Auszuführende Aufgabe -
Schreibe aus dem Konzertbericht unten den Abschnitt von „Die Musik als“ bis einschließlich „auf der Bühne.“ wortgetreu ab.

Textauszug -

************

Hauptact dieses Abends, Lygo aus Bonn, entsprachen diesem Klischeedenken schon eher. Während Tigeryouth und Not Scientists die Gäste langsam aufwärmten und bei Laune hielten, bricht bei den Songs von Lygo aus, was sich an einem nebligen Montag nach einem wunderbar sonnigen Wochenende so an Missmut angestaut hat. Das Trio hatte ihr zweites Album „Schwerkraft“ im Herbst 2018 veröffentlicht und widmete ihre ersten Songs mehrheitlich dieser Scheibe. Das noch etwas verklemmte und spärliche Schweizer Publikum kam langsam in Fahrt, und liess sich vom Geschrei der beiden Sänger und dem hohen Tempo, den schnellen Riffs und Beats mitreissen. Zwei Mutige wagten sich sogar ans Stagediving – bei einem so kleinen Publikum nicht ganz ungefährlich. Verletzte gab’s keine, dafür nur jede Menge zufriedene Gesichter.
Die Musik als Ventil für alle Negativität und alle aufgestauten bösen Energien zu nutzen, scheint für Lygo grossartig zu funktionieren: Trotz dreckigen, unverblümten Textpassagen wie „Leck mich doch am Arsch“ oder „Das ist Akupunktur, mitten in die Fresse“ gaben sich die drei jungen Männer zwischen den Songs bescheiden, nahezu schüchtern und „verschupft“ (Entschuldigung, gibt es dafür ein korrektes deutsches Wort?), stotternd und scheinbar um Worte verlegen. Trotzdem musste die Musik nicht an Authentizität einbüssen, und Pluspunkte für Sympathie sammelte an diesem Abend sowieso jeder auf der Bühne.

************

Daten zur Zuordnung von Pixelkoordinaten:

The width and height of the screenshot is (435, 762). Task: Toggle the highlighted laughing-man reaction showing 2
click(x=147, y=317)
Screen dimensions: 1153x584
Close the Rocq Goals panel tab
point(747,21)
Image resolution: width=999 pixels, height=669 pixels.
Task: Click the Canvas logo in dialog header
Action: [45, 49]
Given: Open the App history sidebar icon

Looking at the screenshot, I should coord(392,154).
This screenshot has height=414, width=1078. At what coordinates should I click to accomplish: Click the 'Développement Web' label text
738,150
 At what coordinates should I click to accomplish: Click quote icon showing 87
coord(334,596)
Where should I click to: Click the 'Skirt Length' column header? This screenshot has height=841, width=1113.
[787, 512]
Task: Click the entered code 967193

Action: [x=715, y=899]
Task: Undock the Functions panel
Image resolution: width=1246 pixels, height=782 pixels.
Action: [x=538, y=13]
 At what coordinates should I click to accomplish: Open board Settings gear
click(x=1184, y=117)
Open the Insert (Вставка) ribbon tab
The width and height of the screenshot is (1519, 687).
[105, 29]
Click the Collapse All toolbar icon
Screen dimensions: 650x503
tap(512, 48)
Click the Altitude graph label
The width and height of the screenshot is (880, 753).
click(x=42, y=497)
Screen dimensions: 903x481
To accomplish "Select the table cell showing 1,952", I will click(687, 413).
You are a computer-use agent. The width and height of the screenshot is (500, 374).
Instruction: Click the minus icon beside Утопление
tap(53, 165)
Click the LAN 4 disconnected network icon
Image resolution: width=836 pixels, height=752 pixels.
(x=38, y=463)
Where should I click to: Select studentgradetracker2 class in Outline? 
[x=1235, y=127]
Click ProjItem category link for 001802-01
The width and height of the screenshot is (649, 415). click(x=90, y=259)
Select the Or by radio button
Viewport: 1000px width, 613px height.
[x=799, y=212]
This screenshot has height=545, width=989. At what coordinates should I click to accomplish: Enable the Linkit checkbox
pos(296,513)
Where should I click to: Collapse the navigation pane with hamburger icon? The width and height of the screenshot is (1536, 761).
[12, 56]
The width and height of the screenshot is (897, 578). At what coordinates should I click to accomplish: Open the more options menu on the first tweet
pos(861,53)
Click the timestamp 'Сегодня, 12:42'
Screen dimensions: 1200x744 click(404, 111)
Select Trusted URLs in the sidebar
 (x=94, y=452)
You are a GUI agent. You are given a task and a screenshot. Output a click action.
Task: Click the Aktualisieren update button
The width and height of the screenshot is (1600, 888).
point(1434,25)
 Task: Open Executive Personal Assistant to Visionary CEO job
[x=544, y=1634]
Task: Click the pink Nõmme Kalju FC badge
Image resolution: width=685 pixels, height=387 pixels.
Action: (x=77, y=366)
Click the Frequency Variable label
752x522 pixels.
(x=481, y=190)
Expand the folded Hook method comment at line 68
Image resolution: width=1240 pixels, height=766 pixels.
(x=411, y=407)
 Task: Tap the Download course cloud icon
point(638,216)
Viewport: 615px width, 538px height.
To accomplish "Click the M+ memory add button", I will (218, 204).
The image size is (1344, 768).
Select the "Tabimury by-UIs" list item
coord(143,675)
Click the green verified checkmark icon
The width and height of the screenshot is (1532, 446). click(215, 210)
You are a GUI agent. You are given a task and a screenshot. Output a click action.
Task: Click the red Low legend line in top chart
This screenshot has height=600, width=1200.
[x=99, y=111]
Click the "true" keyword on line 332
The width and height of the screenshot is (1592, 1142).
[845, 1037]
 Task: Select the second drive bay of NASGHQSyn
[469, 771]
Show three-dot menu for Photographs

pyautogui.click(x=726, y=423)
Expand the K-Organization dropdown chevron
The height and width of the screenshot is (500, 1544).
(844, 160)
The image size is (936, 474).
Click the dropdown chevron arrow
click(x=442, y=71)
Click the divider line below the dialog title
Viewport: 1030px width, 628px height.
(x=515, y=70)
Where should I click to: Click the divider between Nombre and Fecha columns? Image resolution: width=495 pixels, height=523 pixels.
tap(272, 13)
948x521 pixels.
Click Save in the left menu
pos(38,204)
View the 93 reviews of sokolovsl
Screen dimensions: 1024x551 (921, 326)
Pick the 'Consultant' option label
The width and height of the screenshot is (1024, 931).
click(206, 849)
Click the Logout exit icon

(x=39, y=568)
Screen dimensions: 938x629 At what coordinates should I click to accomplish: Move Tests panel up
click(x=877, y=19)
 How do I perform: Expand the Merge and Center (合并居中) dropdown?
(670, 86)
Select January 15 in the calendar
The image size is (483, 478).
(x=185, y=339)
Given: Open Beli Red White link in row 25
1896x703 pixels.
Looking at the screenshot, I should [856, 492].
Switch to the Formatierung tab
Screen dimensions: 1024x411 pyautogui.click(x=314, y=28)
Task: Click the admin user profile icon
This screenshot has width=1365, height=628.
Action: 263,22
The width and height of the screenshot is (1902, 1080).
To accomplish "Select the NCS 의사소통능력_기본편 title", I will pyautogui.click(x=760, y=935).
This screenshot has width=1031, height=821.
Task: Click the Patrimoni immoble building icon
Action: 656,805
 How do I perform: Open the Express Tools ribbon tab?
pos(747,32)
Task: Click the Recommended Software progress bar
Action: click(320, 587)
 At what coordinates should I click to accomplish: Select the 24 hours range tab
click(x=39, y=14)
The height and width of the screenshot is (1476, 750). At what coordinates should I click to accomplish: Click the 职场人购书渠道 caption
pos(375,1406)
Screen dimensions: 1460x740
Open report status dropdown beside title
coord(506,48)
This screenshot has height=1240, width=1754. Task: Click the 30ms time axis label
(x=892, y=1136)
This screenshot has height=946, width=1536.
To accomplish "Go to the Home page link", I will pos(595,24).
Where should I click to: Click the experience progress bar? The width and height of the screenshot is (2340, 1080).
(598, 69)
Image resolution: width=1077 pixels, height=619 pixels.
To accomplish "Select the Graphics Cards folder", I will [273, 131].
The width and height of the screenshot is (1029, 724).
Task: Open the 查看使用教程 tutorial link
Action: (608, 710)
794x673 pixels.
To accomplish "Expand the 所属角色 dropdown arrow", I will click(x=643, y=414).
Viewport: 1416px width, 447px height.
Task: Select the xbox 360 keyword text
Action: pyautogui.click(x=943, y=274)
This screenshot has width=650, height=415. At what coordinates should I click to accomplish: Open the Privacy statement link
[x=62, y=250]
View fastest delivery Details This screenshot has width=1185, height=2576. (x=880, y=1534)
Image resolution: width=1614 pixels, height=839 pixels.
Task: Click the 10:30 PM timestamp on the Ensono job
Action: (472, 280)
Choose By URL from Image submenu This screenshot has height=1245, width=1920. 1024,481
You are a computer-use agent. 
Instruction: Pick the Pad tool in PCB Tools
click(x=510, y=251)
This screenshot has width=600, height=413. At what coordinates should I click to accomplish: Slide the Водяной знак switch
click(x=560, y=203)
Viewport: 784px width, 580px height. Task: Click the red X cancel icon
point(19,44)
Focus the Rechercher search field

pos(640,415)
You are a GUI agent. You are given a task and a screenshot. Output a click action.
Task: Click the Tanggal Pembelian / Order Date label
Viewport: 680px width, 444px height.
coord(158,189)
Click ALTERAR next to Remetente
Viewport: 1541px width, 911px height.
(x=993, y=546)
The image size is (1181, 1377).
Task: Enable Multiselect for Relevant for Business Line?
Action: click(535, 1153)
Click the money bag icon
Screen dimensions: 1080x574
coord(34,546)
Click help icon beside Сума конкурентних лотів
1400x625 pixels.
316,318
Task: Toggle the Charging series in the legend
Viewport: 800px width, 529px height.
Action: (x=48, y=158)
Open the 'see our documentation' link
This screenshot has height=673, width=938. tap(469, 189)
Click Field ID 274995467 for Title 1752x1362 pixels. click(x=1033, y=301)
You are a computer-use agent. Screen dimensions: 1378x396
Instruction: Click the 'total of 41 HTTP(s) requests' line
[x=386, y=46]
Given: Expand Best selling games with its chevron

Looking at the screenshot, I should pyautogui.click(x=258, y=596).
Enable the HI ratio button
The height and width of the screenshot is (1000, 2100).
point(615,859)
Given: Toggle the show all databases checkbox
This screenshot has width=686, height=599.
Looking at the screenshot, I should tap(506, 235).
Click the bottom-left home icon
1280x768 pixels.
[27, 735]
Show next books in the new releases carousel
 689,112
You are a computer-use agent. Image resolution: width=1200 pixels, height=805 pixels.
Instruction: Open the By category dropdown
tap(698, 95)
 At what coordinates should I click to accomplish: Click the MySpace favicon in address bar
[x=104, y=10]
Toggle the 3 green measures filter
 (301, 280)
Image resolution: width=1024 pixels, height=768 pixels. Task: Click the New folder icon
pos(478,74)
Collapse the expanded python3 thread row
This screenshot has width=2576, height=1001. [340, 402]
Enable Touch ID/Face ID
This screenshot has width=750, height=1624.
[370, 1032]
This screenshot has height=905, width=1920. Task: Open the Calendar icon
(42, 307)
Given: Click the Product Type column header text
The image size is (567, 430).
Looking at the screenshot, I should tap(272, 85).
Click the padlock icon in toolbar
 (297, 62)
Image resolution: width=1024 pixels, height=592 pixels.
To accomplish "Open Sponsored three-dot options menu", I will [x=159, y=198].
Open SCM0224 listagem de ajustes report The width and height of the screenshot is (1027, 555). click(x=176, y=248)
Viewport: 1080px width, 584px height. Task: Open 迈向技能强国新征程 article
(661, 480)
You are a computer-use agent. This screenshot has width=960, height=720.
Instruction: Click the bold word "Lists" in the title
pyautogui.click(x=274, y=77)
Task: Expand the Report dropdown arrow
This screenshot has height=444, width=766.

************

Antwort -
Die Musik als Ventil für alle Negativität und alle aufgestauten bösen Energien zu nutzen, scheint für Lygo grossartig zu funktionieren: Trotz dreckigen, unverblümten Textpassagen wie „Leck mich doch am Arsch“ oder „Das ist Akupunktur, mitten in die Fresse“ gaben sich die drei jungen Männer zwischen den Songs bescheiden, nahezu schüchtern und „verschupft“ (Entschuldigung, gibt es dafür ein korrektes deutsches Wort?), stotternd und scheinbar um Worte verlegen. Trotzdem musste die Musik nicht an Authentizität einbüssen, und Pluspunkte für Sympathie sammelte an diesem Abend sowieso jeder auf der Bühne.